I've been borrowing my friends mitts and pads for the longest time ever..

but he recently took it back from me.. 

so I'm basically in search of good Mitts/Thai Pads for decent price..

I tried combatsports.com .. but they are a bit pricey.

Can anyone tell me some really good websites with extremely good prices? thanks!


----------



## MJS (Apr 14, 2010)

I'm going to suggest the place that you already looked at...combatsports.  As I said in your other thread, I've dealt with them a few times and have been happy with the results.

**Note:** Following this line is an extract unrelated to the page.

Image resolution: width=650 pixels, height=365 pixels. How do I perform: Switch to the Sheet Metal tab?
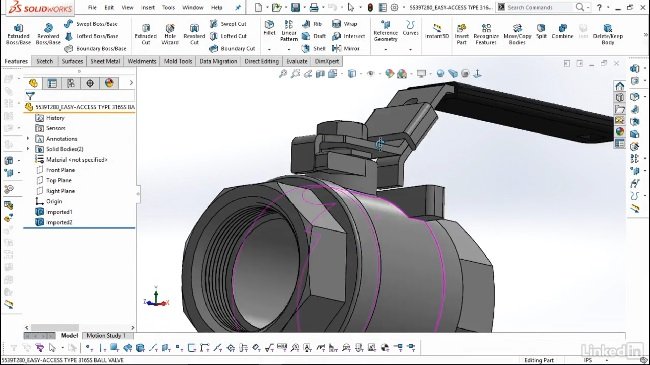tap(105, 61)
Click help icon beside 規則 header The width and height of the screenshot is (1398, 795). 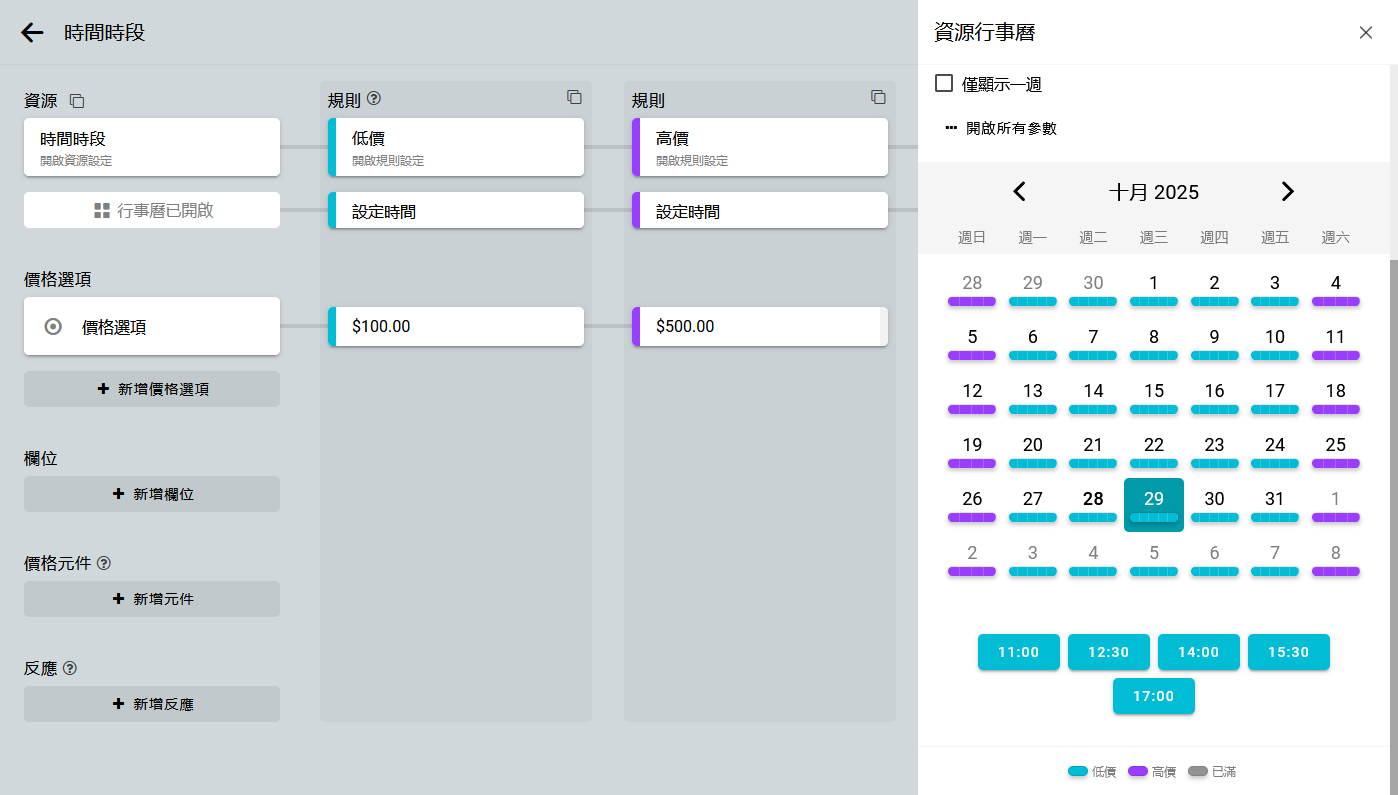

Keep in mind, that when you're dealing with equipment that will be used often, going the cheap route isn't always the best way to go, for obvious reasons.  IMHO, its better to go with a more quality product, that'll last you longer, rather than a cheaper brand, that you may have to replace more often.


----------



## Tames D (Apr 14, 2010)

MJS said:


> I'm going to suggest the place that you already looked at...combatsports. As I said in your other thread, I've dealt with them a few times and have been happy with the results.
> 
> Keep in mind, that when you're dealing with equipment that will be used often, going the cheap route isn't always the best way to go, for obvious reasons. IMHO, its better to go with a more quality product, that'll last you longer, rather than a cheaper brand, that you may have to replace more often.


 
I second that.


----------



## jks9199 (Apr 14, 2010)

Ringside has good products -- and they stand by them.  I purchased several of their Big Pads a few years ago; one developed a tear along a seam almost immediately.  They replaced it, no questions asked.  Their Top Contender line is their "bargain" line, and it's also good quality.  If you train a lot, and you train hard, you're better off spending a few dollars more today to get something that'll hold up for years than spending less... and spending it again in a few months or a year.


----------



## 5rings (Apr 28, 2010)

I gave up on buying good quality strking pads.....for gym use, seem they were always borrow then damaged or stolen from me. Something to remember....if there of good quality, keep them close.
 "Always try to think outside the Traditional Box"


----------



## Lee Mainprize (Aug 2, 2011)

Yep if they are going to get alot of hammer go for quality mid to high.


----------